The entrance of Kayne with a loaded tray gave him a reason not to answer, but Kayne didn't stay. Ardis caught her secretary's eyes and made a slight nod towards the door; Kayne took it as the order it was and left them alone. Ardis poured out tea and handed him a cup and a plate of cheese and unleavened crackers. Tal drank his cup off in a single gulp, asked permission with a glance, and poured himself a second cup that he downed while he wolfed crackers and cheese as if he hadn't eaten all day.
Perhaps he hasn't. Very curious.
But if he did his work the way he ate, his superiors would never be able to find fault with him; he was quick, efficient, and neat. Without being rude or ill-mannered, he made the food vanish as thoroughly as if he were a sleight-of-hand artist, and settled back into his chair with a third cup of tea clasped between his hands.
"I don't see very many constables from outside of Kingsford," Ardis continued, "And then, it is usually only in the summer. I would say that it must have been some very urgent errand to urge you to travel so far in the middle of winter."
"If you consider murder an urgent errand, you would be correct, High Bishop," the man replied quietly in a ringing baritone. "For it is murder that brings me here." He waited for her to interrupt, then went on. "I want to beg your indulgence, however, and allow me to tell you this in my own way."
"If your way is to begin at the beginning and acquaint me with the facts as you discovered them, then proceed," she told him, watching him from beneath lowered lids.
He nodded soberly and began his narrative.
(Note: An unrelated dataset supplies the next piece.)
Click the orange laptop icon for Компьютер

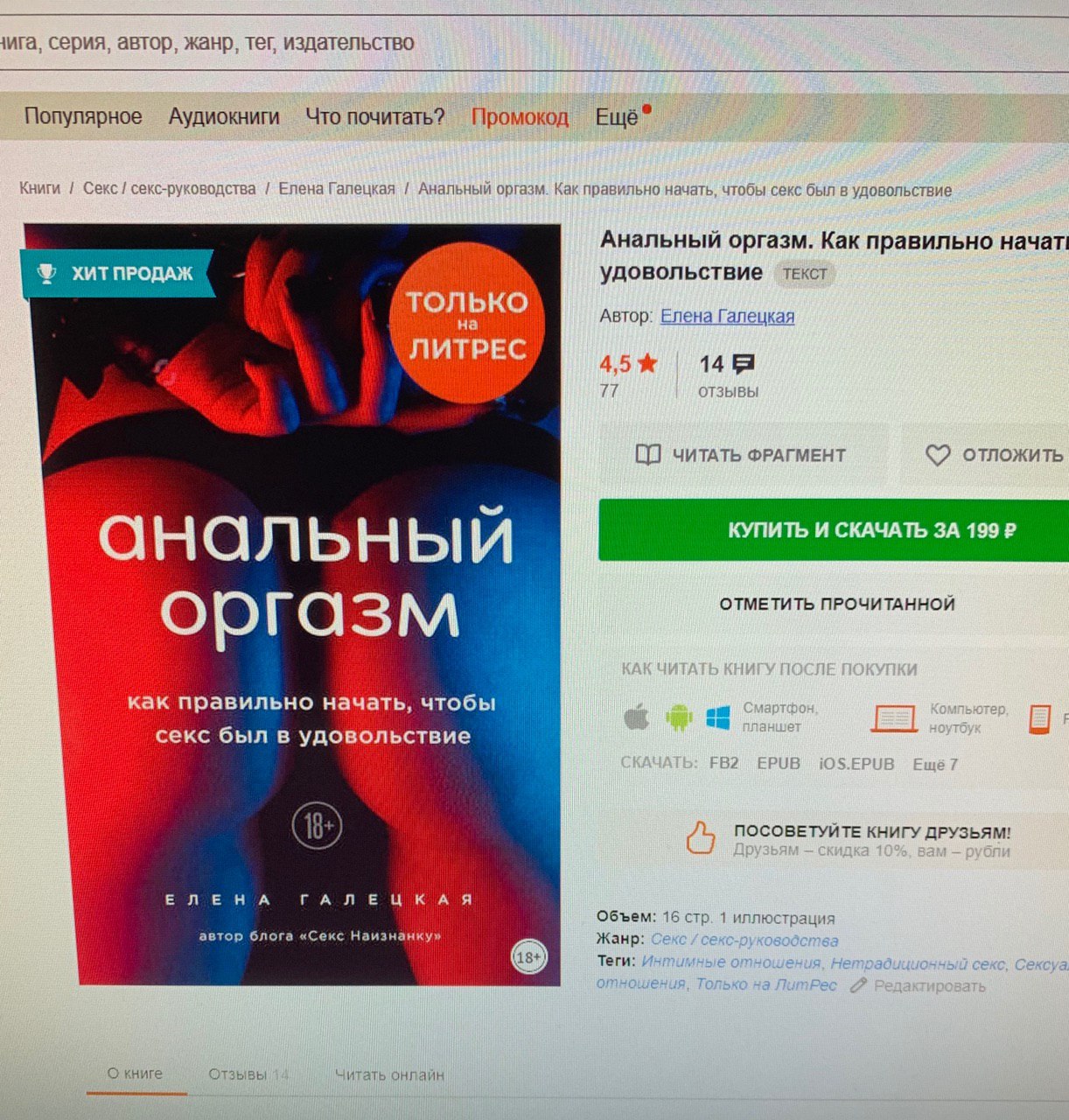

He was precise, detailed, and dry in a way that reminded her of a history book. That, in turn, suggested that he had more than a passing acquaintance with such books. Interesting; most of the constables she knew were hardly scholars.
She had interviewed any number of constables over the course of the years, and he had already stated it was murder that brought him here, so it was no surprise when he began with the details of a particularly sordid case. The solution seemed straightforward enough, for the murderer had turned around and immediately threw himself into the river—
But it can't be that straightforward.
Her conclusion was correct, for he described another murder, then a third—and she very quickly saw the things that linked them all together. The bizarre pattern of murder, then suicide. And the missing knife.
She interrupted him as he began the details of a fourth case. "Whatis going on in Haldene, Tal Rufen?" she demanded with concern. "Is there some disease driving your people to kill each other? I cannot ever recall hearing of that many murder-suicides in a single year in Kingsford, and this is a far larger city than little Haldene!"